:: EXERCISE MATERIAL ::
______
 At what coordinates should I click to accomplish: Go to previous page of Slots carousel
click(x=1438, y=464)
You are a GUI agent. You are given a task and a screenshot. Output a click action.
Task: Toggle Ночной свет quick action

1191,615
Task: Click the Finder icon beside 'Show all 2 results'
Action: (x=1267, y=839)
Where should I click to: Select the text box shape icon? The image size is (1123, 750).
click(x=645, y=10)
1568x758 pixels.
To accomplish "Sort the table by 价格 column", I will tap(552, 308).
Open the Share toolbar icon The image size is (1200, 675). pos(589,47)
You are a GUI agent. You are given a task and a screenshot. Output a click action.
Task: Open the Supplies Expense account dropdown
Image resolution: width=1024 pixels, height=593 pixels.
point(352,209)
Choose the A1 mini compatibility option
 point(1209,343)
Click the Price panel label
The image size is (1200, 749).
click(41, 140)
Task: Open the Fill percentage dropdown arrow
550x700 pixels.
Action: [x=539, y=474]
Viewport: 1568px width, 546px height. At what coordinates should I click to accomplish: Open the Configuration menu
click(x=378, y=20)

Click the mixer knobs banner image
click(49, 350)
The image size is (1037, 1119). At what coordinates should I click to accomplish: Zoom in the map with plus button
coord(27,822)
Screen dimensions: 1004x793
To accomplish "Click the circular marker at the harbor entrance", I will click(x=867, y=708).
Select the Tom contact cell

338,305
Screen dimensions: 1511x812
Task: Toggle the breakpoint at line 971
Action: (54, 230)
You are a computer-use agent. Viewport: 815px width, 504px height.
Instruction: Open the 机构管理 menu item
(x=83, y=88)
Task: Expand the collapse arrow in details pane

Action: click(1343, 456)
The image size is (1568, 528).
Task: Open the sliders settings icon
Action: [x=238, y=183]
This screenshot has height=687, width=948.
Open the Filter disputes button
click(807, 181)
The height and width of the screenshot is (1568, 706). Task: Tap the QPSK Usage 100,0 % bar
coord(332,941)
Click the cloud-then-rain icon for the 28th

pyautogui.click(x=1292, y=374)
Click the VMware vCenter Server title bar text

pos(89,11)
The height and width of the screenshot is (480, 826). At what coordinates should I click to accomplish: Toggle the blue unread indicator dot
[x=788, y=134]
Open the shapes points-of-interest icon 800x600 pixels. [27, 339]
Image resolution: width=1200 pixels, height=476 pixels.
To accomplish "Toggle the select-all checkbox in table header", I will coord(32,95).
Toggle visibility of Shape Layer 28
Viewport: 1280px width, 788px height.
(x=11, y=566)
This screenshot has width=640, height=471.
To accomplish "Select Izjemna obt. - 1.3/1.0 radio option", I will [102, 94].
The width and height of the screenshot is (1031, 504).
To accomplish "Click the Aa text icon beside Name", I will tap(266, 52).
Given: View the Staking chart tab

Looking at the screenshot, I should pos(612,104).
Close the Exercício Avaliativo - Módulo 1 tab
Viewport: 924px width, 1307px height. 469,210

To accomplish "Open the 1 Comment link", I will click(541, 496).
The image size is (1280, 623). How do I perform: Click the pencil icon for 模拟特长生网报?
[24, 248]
______
:: PROMPT ::
Each line in the material above must be retyped without alteration.

:: FINAL ANSWER ::
 At what coordinates should I click to accomplish: Go to previous page of Slots carousel
click(x=1438, y=464)
You are a GUI agent. You are given a task and a screenshot. Output a click action.
Task: Toggle Ночной свет quick action

1191,615
Task: Click the Finder icon beside 'Show all 2 results'
Action: (x=1267, y=839)
Where should I click to: Select the text box shape icon? The image size is (1123, 750).
click(x=645, y=10)
1568x758 pixels.
To accomplish "Sort the table by 价格 column", I will tap(552, 308).
Open the Share toolbar icon The image size is (1200, 675). pos(589,47)
You are a GUI agent. You are given a task and a screenshot. Output a click action.
Task: Open the Supplies Expense account dropdown
Image resolution: width=1024 pixels, height=593 pixels.
point(352,209)
Choose the A1 mini compatibility option
 point(1209,343)
Click the Price panel label
The image size is (1200, 749).
click(41, 140)
Task: Open the Fill percentage dropdown arrow
550x700 pixels.
Action: [x=539, y=474]
Viewport: 1568px width, 546px height. At what coordinates should I click to accomplish: Open the Configuration menu
click(x=378, y=20)

Click the mixer knobs banner image
click(49, 350)
The image size is (1037, 1119). At what coordinates should I click to accomplish: Zoom in the map with plus button
coord(27,822)
Screen dimensions: 1004x793
To accomplish "Click the circular marker at the harbor entrance", I will click(x=867, y=708).
Select the Tom contact cell

338,305
Screen dimensions: 1511x812
Task: Toggle the breakpoint at line 971
Action: (54, 230)
You are a computer-use agent. Viewport: 815px width, 504px height.
Instruction: Open the 机构管理 menu item
(x=83, y=88)
Task: Expand the collapse arrow in details pane

Action: click(1343, 456)
The image size is (1568, 528).
Task: Open the sliders settings icon
Action: [x=238, y=183]
This screenshot has height=687, width=948.
Open the Filter disputes button
click(807, 181)
The height and width of the screenshot is (1568, 706). Task: Tap the QPSK Usage 100,0 % bar
coord(332,941)
Click the cloud-then-rain icon for the 28th

pyautogui.click(x=1292, y=374)
Click the VMware vCenter Server title bar text

pos(89,11)
The height and width of the screenshot is (480, 826). At what coordinates should I click to accomplish: Toggle the blue unread indicator dot
[x=788, y=134]
Open the shapes points-of-interest icon 800x600 pixels. [27, 339]
Image resolution: width=1200 pixels, height=476 pixels.
To accomplish "Toggle the select-all checkbox in table header", I will coord(32,95).
Toggle visibility of Shape Layer 28
Viewport: 1280px width, 788px height.
(x=11, y=566)
This screenshot has width=640, height=471.
To accomplish "Select Izjemna obt. - 1.3/1.0 radio option", I will [102, 94].
The width and height of the screenshot is (1031, 504).
To accomplish "Click the Aa text icon beside Name", I will tap(266, 52).
Given: View the Staking chart tab

Looking at the screenshot, I should pos(612,104).
Close the Exercício Avaliativo - Módulo 1 tab
Viewport: 924px width, 1307px height. 469,210

To accomplish "Open the 1 Comment link", I will click(541, 496).
The image size is (1280, 623). How do I perform: Click the pencil icon for 模拟特长生网报?
[24, 248]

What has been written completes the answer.